-------- Lignes en entrée
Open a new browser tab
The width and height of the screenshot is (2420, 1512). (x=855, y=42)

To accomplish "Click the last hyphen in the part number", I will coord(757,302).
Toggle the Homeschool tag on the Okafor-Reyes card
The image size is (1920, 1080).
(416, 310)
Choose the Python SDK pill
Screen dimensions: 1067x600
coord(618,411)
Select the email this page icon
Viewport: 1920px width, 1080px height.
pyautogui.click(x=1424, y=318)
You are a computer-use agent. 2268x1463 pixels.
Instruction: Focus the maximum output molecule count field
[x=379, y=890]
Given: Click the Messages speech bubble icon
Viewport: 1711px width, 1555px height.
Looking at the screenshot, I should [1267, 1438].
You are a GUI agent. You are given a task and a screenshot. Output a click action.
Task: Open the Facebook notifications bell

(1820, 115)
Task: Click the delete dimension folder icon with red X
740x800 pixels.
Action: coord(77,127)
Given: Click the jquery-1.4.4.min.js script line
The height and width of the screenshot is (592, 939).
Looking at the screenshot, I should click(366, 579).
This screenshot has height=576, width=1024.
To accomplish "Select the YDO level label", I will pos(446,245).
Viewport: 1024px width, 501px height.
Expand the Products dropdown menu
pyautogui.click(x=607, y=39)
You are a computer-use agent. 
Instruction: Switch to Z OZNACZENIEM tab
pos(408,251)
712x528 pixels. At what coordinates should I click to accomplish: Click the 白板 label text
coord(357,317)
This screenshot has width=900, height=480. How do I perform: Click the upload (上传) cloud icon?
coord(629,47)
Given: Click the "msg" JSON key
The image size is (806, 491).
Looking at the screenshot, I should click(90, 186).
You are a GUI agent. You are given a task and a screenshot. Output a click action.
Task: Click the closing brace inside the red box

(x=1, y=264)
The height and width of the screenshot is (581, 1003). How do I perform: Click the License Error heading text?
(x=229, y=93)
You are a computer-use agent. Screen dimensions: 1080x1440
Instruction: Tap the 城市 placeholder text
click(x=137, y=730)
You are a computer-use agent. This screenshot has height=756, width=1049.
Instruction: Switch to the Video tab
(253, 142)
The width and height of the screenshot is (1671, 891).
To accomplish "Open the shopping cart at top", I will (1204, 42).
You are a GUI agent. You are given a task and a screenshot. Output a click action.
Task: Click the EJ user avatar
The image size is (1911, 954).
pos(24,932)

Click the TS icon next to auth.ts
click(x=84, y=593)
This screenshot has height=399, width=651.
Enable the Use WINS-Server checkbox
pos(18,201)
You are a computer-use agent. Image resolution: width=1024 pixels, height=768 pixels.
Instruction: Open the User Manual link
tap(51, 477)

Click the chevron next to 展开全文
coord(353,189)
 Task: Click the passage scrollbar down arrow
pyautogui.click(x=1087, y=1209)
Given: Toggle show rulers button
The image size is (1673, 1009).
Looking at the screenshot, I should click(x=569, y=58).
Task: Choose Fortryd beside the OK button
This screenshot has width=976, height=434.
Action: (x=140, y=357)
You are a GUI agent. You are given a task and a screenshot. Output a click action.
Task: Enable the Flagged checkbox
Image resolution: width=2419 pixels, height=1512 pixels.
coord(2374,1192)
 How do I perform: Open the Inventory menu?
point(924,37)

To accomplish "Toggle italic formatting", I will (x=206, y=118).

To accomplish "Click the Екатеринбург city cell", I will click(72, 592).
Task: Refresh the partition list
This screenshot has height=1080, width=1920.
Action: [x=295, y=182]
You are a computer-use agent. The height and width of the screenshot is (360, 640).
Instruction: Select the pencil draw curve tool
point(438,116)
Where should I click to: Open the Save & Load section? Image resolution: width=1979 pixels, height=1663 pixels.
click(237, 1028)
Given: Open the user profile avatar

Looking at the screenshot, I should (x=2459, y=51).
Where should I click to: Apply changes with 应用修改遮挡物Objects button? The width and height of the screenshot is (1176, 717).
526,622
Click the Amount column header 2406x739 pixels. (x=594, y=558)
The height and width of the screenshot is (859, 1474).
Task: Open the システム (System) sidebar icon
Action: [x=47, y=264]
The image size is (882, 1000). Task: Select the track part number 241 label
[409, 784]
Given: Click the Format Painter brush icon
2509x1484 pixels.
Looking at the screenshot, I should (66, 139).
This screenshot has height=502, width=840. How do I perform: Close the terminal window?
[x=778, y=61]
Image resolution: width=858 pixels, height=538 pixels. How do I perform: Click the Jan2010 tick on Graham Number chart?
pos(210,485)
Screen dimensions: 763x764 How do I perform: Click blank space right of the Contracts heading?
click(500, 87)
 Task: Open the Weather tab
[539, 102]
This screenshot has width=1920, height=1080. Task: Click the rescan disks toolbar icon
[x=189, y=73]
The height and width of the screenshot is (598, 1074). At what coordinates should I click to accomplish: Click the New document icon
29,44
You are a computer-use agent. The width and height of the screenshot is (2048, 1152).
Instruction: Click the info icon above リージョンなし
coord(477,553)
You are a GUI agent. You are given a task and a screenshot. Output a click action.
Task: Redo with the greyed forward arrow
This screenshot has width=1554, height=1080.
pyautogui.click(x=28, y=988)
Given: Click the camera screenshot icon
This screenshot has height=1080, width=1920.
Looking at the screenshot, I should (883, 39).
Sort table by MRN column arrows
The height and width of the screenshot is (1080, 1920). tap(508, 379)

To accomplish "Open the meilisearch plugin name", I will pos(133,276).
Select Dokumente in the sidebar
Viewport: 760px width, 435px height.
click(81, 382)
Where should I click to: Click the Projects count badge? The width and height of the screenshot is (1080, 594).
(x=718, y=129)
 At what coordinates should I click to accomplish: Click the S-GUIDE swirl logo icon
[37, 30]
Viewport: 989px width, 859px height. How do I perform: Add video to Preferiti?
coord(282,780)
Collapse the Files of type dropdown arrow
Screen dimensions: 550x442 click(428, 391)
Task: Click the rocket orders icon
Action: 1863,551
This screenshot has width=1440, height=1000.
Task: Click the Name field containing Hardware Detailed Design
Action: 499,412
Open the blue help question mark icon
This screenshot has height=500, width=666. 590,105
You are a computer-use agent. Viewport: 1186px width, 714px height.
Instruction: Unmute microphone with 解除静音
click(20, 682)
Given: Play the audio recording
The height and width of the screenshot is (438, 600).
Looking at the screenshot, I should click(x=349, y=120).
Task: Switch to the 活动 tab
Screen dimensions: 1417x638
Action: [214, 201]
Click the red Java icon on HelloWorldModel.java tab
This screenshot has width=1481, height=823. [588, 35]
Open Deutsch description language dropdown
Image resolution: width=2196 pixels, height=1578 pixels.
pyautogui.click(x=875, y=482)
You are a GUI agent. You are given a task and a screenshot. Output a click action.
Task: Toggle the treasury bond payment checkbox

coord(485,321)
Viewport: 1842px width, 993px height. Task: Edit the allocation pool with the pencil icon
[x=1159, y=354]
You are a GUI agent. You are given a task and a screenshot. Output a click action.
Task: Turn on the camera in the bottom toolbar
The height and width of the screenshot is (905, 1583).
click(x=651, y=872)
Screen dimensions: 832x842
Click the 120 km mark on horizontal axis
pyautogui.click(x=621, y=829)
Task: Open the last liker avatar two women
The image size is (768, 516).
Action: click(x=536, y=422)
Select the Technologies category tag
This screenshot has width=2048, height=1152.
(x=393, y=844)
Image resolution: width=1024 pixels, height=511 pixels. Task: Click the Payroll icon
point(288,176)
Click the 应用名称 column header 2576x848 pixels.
----------------
→ **Votre objectif**
Affichez sans rien modifier, s'il vous plaît, les lignes à partir de celle qui contient « Task: Open the last liker avatar two women » et jusqu'à la dernière ligne, ces deux lignes comprises.

→ **Résultat obtenu**
Task: Open the last liker avatar two women
The image size is (768, 516).
Action: click(x=536, y=422)
Select the Technologies category tag
This screenshot has width=2048, height=1152.
(x=393, y=844)
Image resolution: width=1024 pixels, height=511 pixels. Task: Click the Payroll icon
point(288,176)
Click the 应用名称 column header 2576x848 pixels.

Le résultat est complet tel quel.